Saved entries:
◇ ◇ ◇ ◇ ◇ ◇ ◇

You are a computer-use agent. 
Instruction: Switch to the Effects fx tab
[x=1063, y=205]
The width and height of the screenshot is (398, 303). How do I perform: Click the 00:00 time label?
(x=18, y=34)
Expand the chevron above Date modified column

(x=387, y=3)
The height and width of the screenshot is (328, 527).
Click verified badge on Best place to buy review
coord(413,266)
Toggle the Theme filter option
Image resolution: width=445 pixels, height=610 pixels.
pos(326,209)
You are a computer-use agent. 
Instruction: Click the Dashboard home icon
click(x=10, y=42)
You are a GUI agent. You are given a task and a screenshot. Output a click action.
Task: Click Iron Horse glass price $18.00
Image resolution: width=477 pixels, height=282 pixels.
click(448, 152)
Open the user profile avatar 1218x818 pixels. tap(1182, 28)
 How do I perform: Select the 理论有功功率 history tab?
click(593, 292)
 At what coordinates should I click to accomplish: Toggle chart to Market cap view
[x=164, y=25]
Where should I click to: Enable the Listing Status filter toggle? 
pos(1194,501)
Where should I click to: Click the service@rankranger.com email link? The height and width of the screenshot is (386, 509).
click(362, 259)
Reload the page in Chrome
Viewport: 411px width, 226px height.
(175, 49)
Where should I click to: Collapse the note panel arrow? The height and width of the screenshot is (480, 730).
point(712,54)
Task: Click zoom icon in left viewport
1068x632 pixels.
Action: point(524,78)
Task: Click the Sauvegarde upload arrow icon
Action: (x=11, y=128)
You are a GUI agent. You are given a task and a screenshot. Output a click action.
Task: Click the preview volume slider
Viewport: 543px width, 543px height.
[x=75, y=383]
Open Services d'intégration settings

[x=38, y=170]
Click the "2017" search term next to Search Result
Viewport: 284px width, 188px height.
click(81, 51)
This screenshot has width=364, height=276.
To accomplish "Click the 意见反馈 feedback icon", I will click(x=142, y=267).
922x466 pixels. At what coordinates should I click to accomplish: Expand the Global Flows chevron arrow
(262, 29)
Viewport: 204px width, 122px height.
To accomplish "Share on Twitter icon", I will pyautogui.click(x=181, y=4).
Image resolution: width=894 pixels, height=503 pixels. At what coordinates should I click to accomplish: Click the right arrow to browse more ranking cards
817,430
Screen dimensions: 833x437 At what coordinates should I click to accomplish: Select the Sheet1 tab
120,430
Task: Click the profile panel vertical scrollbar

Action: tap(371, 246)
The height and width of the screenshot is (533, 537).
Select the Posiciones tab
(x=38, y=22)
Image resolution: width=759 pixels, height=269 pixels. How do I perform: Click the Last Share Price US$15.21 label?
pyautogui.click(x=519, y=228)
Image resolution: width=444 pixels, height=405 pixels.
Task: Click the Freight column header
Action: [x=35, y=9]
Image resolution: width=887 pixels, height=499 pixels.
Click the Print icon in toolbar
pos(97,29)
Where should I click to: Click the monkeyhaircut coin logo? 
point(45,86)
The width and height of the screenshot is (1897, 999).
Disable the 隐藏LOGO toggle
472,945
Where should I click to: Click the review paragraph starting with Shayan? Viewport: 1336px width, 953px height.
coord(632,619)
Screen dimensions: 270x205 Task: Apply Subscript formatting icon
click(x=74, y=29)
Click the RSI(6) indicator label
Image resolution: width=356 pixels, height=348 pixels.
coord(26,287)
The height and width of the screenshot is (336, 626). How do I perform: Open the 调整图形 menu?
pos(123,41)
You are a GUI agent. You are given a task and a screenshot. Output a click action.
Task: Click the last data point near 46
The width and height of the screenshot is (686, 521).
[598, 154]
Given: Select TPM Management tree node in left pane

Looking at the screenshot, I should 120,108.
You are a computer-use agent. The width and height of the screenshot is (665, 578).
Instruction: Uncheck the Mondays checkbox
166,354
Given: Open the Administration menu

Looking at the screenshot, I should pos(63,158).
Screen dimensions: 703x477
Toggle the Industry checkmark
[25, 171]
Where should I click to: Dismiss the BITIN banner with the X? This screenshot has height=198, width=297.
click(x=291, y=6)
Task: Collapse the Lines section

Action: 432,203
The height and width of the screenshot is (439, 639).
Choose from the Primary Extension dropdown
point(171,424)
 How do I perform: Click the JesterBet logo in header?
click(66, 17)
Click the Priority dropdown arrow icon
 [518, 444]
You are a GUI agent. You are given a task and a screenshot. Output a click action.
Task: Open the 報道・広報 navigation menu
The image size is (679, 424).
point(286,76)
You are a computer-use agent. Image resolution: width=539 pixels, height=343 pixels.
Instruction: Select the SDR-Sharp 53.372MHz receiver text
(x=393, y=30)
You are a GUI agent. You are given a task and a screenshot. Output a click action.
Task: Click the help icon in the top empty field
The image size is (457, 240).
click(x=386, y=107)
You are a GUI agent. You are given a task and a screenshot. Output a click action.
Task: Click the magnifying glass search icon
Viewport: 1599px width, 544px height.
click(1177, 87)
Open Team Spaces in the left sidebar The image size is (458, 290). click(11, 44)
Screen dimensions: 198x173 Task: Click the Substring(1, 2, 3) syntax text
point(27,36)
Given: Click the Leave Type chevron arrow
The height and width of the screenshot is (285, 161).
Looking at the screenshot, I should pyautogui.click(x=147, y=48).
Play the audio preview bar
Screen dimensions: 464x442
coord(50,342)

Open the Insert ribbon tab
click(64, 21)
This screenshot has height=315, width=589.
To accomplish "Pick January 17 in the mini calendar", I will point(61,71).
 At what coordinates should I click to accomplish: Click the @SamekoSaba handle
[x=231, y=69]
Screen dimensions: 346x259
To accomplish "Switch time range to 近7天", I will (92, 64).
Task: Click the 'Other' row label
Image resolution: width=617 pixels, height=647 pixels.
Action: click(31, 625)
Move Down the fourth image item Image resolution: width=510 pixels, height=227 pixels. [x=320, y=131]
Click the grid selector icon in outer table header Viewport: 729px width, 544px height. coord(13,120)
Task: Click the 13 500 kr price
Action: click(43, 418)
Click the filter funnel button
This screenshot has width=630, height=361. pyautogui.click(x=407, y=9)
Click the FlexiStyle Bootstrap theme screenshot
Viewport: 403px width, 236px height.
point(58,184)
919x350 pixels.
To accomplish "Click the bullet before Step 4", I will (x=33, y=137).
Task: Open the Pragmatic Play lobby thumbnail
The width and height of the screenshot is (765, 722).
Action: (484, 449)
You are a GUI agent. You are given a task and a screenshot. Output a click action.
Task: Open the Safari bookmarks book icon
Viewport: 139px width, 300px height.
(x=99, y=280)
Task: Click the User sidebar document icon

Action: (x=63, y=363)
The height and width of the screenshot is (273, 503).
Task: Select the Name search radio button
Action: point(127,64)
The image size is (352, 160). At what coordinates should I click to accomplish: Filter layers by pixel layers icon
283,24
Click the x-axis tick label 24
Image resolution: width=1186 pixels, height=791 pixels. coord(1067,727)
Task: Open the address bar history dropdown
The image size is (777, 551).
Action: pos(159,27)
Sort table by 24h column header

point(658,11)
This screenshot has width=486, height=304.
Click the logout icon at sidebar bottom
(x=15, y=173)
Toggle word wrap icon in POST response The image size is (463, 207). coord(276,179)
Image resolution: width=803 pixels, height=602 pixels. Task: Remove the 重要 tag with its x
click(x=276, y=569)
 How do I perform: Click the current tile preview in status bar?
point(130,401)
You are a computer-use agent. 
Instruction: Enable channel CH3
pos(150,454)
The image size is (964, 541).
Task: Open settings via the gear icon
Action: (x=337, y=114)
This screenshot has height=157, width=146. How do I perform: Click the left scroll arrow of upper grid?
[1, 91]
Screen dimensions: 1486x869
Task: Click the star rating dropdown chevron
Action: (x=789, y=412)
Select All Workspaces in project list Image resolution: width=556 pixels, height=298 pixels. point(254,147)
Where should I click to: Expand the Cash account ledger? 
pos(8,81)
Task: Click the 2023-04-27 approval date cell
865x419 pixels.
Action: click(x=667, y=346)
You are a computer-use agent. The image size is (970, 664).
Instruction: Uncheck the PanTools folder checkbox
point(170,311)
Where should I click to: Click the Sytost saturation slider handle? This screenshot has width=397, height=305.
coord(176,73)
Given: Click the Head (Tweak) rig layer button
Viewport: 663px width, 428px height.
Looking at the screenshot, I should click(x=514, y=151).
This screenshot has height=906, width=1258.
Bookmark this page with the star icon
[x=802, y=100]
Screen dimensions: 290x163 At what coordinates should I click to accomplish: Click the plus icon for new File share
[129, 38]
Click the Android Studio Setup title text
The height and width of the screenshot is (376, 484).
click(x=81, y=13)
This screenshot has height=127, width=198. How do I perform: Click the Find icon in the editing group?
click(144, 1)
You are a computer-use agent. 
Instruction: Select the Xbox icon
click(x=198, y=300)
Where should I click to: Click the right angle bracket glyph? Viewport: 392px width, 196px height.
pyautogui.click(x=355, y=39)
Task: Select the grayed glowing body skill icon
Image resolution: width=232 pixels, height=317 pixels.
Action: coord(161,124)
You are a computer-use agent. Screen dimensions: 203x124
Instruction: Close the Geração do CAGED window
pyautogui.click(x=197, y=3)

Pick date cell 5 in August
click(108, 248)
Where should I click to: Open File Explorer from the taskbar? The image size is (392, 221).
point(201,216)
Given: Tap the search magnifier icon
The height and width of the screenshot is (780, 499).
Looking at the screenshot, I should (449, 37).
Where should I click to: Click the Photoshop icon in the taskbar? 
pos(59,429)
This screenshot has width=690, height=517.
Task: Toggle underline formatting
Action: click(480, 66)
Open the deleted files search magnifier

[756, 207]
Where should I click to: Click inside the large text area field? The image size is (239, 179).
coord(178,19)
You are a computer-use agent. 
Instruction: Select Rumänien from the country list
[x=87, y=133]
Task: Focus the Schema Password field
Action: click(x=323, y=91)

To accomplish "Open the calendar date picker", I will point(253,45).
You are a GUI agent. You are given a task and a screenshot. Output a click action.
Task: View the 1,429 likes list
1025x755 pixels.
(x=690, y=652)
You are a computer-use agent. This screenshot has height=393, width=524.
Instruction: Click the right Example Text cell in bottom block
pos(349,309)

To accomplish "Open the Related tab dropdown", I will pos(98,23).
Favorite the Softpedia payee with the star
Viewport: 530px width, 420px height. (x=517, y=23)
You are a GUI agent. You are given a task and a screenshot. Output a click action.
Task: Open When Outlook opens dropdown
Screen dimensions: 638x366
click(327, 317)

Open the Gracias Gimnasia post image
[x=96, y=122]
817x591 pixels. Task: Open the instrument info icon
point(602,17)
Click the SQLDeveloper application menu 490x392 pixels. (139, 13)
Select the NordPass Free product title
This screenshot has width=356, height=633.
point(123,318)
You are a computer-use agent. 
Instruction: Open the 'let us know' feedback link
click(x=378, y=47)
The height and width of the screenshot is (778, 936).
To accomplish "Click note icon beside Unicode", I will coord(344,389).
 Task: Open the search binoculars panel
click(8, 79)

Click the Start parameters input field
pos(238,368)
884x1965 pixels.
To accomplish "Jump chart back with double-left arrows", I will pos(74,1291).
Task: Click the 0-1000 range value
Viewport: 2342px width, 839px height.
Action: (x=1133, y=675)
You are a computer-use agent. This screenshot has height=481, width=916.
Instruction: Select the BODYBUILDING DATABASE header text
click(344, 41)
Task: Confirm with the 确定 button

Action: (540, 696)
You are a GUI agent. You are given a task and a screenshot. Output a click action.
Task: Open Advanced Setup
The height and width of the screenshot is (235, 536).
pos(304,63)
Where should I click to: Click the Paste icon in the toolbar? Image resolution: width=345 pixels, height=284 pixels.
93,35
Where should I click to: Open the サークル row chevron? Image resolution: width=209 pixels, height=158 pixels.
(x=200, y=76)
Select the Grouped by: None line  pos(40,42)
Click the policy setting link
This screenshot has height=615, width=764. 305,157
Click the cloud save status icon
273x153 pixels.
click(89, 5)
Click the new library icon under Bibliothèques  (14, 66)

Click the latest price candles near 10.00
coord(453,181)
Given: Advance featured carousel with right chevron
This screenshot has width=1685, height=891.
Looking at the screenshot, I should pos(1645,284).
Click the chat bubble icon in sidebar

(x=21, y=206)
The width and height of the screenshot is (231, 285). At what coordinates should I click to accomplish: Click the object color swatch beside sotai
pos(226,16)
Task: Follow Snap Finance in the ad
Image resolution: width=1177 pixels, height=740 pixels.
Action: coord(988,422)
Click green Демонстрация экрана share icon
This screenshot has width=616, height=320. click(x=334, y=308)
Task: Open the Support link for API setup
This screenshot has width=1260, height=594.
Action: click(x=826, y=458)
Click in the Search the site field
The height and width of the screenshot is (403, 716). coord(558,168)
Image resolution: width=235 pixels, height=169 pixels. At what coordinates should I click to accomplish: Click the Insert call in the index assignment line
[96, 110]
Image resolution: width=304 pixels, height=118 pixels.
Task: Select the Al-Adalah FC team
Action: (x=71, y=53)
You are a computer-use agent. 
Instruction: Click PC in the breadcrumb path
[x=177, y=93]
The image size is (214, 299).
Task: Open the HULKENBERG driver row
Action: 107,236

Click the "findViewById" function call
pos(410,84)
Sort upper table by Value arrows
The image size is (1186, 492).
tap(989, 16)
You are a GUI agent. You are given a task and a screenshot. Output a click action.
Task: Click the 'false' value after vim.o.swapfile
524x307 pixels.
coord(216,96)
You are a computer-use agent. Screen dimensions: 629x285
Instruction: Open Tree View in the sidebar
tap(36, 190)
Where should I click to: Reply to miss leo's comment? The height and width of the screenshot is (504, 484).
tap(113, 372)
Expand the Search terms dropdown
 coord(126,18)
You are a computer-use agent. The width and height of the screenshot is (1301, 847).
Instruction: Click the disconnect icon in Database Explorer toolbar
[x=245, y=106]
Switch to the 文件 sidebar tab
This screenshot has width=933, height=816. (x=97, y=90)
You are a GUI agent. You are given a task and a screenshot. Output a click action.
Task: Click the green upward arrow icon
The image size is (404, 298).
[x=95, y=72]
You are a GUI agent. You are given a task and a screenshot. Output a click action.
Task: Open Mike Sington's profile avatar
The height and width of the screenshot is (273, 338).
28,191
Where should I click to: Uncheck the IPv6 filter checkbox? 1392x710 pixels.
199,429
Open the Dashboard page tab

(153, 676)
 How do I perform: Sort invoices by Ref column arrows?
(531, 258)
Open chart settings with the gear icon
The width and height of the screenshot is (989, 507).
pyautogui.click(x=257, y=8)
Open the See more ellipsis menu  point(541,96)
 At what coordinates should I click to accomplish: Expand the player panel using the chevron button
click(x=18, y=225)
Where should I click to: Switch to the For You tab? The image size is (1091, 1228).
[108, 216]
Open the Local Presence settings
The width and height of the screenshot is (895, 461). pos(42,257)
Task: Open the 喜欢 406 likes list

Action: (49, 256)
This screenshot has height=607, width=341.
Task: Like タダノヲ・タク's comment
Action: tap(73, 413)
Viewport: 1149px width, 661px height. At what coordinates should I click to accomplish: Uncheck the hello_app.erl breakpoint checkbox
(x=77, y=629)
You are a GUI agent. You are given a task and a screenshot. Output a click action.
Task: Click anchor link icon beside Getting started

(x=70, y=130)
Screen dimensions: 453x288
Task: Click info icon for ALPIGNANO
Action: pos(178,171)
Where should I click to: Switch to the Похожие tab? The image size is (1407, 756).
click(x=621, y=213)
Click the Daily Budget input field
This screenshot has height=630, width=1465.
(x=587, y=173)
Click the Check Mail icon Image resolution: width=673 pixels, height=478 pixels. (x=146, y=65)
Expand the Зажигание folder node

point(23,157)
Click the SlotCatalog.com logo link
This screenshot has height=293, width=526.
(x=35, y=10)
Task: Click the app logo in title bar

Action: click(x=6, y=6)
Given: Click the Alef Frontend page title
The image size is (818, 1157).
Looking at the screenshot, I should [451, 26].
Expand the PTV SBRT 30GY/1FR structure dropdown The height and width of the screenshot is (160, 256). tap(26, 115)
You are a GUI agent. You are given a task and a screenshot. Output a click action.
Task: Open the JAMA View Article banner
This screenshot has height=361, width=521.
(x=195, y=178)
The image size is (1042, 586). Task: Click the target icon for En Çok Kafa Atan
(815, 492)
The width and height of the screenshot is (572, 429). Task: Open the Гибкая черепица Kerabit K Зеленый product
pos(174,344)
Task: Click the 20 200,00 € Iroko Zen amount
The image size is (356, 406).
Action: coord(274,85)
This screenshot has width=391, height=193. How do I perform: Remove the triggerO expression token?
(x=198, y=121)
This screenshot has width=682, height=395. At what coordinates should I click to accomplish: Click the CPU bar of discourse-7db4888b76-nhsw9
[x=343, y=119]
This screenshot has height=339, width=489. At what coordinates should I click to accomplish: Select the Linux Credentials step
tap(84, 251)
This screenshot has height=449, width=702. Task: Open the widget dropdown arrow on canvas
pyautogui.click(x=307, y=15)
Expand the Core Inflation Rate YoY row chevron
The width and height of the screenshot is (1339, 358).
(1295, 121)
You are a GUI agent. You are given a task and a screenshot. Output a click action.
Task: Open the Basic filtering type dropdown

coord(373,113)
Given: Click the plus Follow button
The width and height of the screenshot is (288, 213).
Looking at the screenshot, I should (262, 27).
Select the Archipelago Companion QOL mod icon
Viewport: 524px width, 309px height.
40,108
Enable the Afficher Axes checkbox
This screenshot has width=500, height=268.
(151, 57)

◇ ◇ ◇ ◇ ◇ ◇ ◇

## WHAT IS REQUIRED:
Output the line containing "This screenshot has height=449, width=702." together with all later lines of the entries, exactly as written, through the final line.

## YOUR RESPONSE:
This screenshot has height=449, width=702. Task: Open the widget dropdown arrow on canvas
pyautogui.click(x=307, y=15)
Expand the Core Inflation Rate YoY row chevron
The width and height of the screenshot is (1339, 358).
(1295, 121)
You are a GUI agent. You are given a task and a screenshot. Output a click action.
Task: Open the Basic filtering type dropdown

coord(373,113)
Given: Click the plus Follow button
The width and height of the screenshot is (288, 213).
Looking at the screenshot, I should (262, 27).
Select the Archipelago Companion QOL mod icon
Viewport: 524px width, 309px height.
40,108
Enable the Afficher Axes checkbox
This screenshot has width=500, height=268.
(151, 57)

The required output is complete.